## [TASK]
Copy the rows exactly, starting with the line that contains "Click the Customer" and continuing through the final row.

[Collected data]
******************************

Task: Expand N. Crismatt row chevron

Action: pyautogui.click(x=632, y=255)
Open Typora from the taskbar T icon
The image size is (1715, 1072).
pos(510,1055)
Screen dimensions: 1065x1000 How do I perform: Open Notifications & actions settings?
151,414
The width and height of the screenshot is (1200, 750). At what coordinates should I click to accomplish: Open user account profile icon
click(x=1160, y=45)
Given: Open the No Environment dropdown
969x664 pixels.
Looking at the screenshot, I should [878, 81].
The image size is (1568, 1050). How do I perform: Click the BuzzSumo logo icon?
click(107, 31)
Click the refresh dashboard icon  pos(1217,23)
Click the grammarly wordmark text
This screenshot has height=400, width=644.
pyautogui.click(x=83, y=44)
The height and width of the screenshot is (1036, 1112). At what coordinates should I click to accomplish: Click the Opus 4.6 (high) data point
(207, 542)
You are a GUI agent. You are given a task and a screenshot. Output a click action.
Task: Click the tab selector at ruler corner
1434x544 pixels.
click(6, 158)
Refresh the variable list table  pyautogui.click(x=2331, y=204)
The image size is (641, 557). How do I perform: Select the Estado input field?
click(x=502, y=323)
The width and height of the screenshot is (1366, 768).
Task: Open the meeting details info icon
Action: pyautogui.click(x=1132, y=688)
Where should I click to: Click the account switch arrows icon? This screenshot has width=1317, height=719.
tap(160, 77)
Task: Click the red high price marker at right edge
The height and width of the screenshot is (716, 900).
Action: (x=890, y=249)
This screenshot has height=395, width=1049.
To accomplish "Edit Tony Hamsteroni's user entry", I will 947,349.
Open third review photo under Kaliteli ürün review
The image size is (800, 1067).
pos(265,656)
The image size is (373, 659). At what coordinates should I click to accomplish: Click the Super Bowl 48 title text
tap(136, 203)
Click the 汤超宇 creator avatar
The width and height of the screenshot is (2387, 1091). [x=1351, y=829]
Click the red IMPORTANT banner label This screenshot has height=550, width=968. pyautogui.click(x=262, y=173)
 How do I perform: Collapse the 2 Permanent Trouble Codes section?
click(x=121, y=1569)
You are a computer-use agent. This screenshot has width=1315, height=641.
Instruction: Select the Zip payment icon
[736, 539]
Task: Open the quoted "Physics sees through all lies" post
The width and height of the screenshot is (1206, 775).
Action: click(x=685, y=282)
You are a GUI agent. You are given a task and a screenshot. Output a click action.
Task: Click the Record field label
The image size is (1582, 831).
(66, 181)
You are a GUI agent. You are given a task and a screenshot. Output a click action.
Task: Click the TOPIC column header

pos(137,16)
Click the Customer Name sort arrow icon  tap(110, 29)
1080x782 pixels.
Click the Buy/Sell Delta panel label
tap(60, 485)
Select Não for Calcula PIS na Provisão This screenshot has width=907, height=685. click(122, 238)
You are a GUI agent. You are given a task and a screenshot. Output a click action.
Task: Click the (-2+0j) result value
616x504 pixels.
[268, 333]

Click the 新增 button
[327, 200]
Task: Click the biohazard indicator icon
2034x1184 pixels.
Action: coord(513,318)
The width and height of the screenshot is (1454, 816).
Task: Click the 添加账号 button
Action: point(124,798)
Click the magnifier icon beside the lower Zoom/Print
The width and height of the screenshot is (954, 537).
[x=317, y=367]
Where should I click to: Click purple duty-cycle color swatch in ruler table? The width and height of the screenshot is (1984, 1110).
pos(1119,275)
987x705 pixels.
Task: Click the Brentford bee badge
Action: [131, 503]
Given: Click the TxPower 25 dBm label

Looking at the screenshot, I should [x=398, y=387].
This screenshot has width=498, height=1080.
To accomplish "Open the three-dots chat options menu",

******************************

## [REPLY TO THE TASK]
Click the Customer Name sort arrow icon  tap(110, 29)
1080x782 pixels.
Click the Buy/Sell Delta panel label
tap(60, 485)
Select Não for Calcula PIS na Provisão This screenshot has width=907, height=685. click(122, 238)
You are a GUI agent. You are given a task and a screenshot. Output a click action.
Task: Click the (-2+0j) result value
616x504 pixels.
[268, 333]

Click the 新增 button
[327, 200]
Task: Click the biohazard indicator icon
2034x1184 pixels.
Action: coord(513,318)
The width and height of the screenshot is (1454, 816).
Task: Click the 添加账号 button
Action: point(124,798)
Click the magnifier icon beside the lower Zoom/Print
The width and height of the screenshot is (954, 537).
[x=317, y=367]
Where should I click to: Click purple duty-cycle color swatch in ruler table? The width and height of the screenshot is (1984, 1110).
pos(1119,275)
987x705 pixels.
Task: Click the Brentford bee badge
Action: [131, 503]
Given: Click the TxPower 25 dBm label

Looking at the screenshot, I should [x=398, y=387].
This screenshot has width=498, height=1080.
To accomplish "Open the three-dots chat options menu",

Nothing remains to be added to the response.